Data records
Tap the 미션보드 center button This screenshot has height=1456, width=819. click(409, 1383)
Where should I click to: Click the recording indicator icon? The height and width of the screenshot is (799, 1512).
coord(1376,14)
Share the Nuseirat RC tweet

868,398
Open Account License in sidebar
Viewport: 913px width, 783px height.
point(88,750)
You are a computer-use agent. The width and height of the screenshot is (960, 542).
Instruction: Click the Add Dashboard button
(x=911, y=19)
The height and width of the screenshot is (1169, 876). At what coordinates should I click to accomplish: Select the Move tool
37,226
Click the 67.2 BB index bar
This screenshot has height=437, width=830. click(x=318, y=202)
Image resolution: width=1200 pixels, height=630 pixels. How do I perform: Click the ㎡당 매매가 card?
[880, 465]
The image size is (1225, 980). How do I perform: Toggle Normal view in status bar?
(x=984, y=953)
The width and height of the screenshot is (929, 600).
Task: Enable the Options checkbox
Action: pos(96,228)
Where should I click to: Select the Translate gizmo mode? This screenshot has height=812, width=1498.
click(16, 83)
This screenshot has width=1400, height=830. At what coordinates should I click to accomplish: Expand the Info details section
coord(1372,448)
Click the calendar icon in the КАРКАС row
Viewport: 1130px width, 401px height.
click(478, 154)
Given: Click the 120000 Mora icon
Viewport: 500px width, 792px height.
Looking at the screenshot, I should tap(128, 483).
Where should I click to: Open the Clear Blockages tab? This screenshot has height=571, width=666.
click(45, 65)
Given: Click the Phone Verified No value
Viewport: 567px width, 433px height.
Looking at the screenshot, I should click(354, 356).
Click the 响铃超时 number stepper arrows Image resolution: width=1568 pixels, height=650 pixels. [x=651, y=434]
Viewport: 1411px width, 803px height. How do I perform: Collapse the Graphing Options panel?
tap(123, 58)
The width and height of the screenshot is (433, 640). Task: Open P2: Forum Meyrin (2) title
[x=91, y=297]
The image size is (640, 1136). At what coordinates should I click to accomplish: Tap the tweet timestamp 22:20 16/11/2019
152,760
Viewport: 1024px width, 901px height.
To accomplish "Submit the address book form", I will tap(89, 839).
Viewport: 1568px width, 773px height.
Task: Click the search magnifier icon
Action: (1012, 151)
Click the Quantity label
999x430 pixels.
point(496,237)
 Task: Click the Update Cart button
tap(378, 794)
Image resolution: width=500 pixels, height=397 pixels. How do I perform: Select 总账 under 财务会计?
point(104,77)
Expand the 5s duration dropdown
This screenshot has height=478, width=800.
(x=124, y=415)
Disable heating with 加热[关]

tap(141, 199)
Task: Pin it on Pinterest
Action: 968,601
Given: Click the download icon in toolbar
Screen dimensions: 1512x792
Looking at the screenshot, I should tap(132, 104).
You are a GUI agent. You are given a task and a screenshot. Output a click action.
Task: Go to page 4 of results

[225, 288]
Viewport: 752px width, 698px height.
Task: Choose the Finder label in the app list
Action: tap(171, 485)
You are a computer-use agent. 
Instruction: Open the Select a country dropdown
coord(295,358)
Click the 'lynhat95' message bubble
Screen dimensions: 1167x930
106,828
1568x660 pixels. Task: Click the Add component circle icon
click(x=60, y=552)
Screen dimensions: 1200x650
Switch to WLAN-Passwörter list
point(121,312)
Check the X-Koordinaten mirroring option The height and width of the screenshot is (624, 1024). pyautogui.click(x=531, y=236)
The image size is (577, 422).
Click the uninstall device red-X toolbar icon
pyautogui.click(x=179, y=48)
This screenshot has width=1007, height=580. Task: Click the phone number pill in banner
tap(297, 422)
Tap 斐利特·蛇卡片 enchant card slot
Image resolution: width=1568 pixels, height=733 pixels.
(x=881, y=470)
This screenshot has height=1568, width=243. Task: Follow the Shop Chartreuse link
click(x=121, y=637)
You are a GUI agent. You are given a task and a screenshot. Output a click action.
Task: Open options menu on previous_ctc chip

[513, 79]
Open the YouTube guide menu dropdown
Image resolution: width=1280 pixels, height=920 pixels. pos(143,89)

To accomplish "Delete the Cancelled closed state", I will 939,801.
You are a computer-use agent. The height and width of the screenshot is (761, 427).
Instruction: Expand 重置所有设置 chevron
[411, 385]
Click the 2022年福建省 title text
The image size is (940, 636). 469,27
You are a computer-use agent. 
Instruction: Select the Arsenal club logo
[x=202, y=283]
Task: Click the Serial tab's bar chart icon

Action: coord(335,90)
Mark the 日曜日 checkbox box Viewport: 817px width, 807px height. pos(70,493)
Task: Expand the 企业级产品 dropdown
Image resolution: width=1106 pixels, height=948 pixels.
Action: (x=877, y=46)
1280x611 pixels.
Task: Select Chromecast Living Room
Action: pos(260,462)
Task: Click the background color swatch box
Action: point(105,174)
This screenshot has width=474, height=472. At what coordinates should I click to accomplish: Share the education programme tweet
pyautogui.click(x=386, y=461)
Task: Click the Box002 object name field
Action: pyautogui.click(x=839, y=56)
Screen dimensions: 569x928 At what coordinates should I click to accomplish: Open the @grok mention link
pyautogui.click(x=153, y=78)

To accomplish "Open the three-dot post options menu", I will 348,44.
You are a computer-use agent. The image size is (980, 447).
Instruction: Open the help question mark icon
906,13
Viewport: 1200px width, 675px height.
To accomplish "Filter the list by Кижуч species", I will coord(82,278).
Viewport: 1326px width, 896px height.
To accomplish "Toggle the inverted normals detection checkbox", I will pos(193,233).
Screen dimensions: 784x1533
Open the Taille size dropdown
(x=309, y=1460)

## WHAT YOU HAVE TO DO
Where does the string "computer" appear in the records above? Return every line that holds it.

## SOLUTION
You are a computer-use agent. The width and height of the screenshot is (960, 542).
You are a computer-use agent. 
You are a computer-use agent. The height and width of the screenshot is (761, 427).
You are a computer-use agent. 
You are a computer-use agent. The image size is (980, 447).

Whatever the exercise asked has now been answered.